Helicobacter pylori infection is the major cause of peptic ulceration and gastric adenocarcinoma. To address the hypothesis that the human acquired immune response to H pylori influences pathogenesis, we characterised the gastric T helper (Th) and regulatory T cell (Treg) response of infected patients.

The human gastric CD4⁺ T cell response of 28 donors who were infected with H pylori and 44 who were not infected was analysed using flow cytometry. The T cell associated mucosal cytokine response was analysed by real-time polymerase chain reaction assay of samples from 38 infected and 22 uninfected donors. Recombinant interleukin 10 (IL10) was added to co-cultures of H pylori and AGS cells and its suppressive effects upon inflammatory responses were measured.

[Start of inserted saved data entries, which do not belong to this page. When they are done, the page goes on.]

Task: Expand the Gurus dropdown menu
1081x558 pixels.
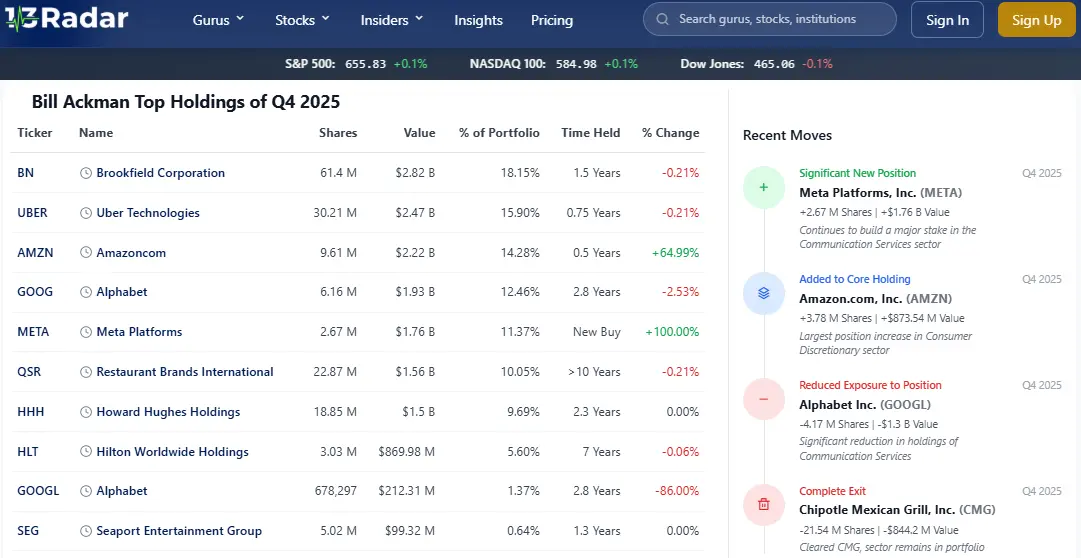Action: (x=218, y=20)
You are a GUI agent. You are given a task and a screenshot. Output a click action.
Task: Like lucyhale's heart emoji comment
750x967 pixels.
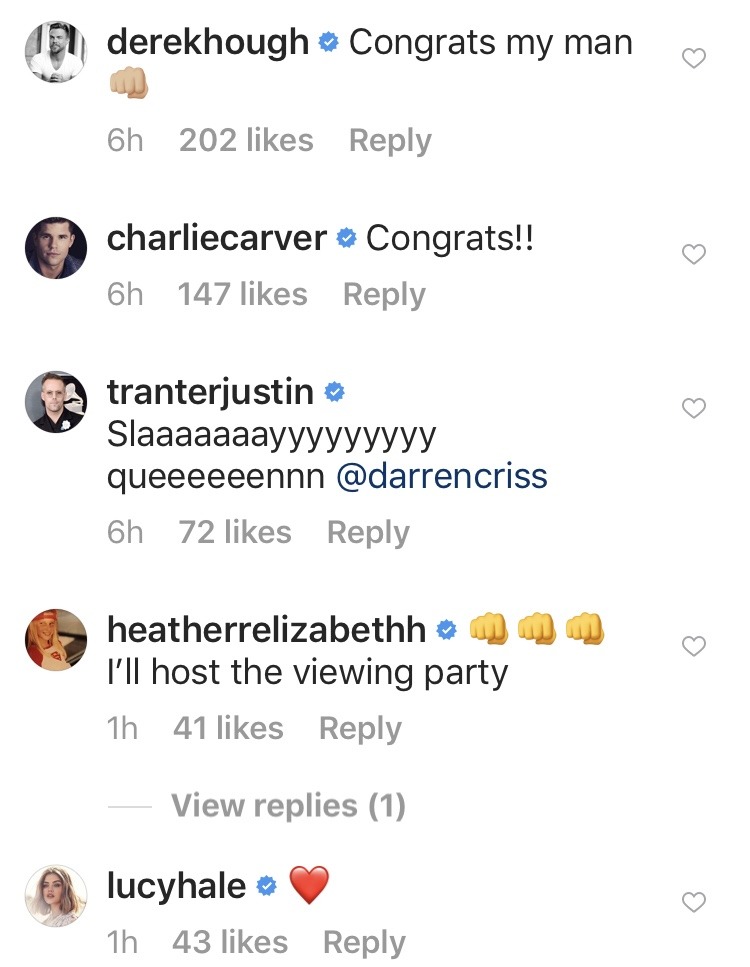[x=693, y=902]
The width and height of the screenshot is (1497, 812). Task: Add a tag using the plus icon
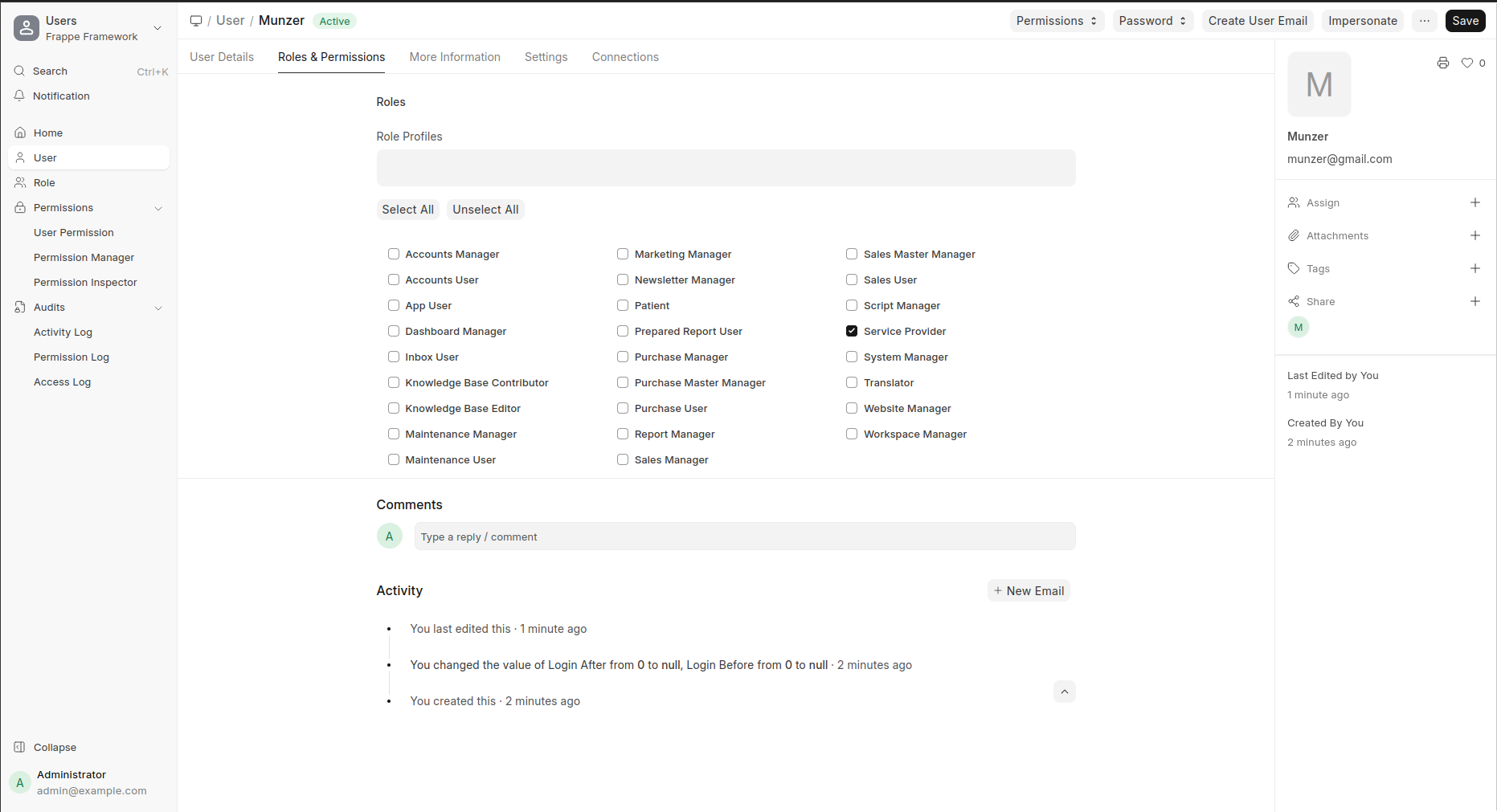pos(1475,268)
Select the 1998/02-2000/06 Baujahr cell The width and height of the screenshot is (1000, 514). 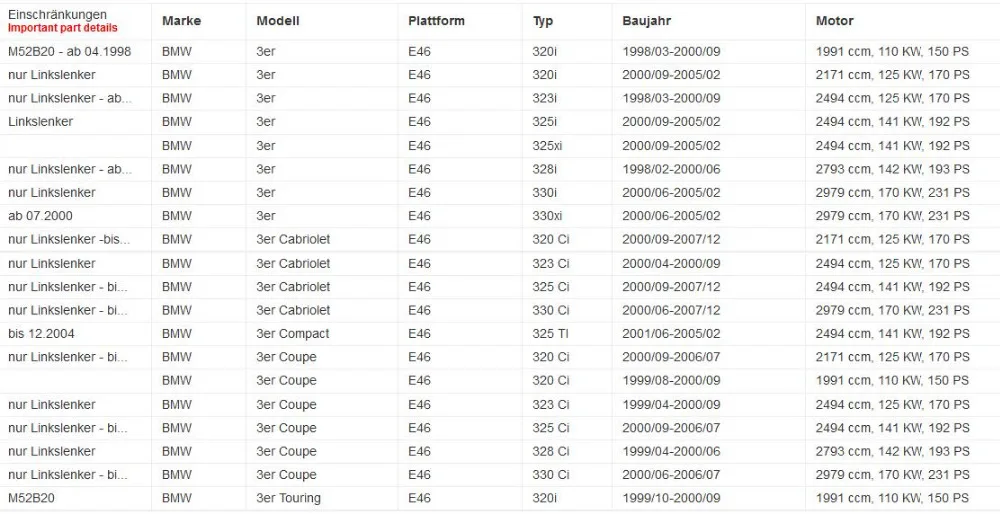(671, 170)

We found that the H pylori-specific response consists of both T helper 1 and 2 subsets with high levels of IL10-secreting Tregs. People with peptic ulcer disease had a 2.4-fold reduced CD4⁺CD25^hiIL10⁺ Treg response (p = 0.05) but increased Th1 and Th2 responses (Th1: 3.2-fold, p = 0.038; Th2: 6.1-fold, p = 0.029) compared to those without ulcers. In vitro studies showed that IL10 inhibited IL8 expression and activation of nuclear factor kappa B induced by H pylori in gastric epithelial cells, and enhanced H pylori growth in a bacterial-cell co-culture model.

Together our data suggest that H pylori induces a regulatory T cell response, possibly contributing to its peaceful coexistence with the human host, and that ulcers occur when this regulatory response is inadequate.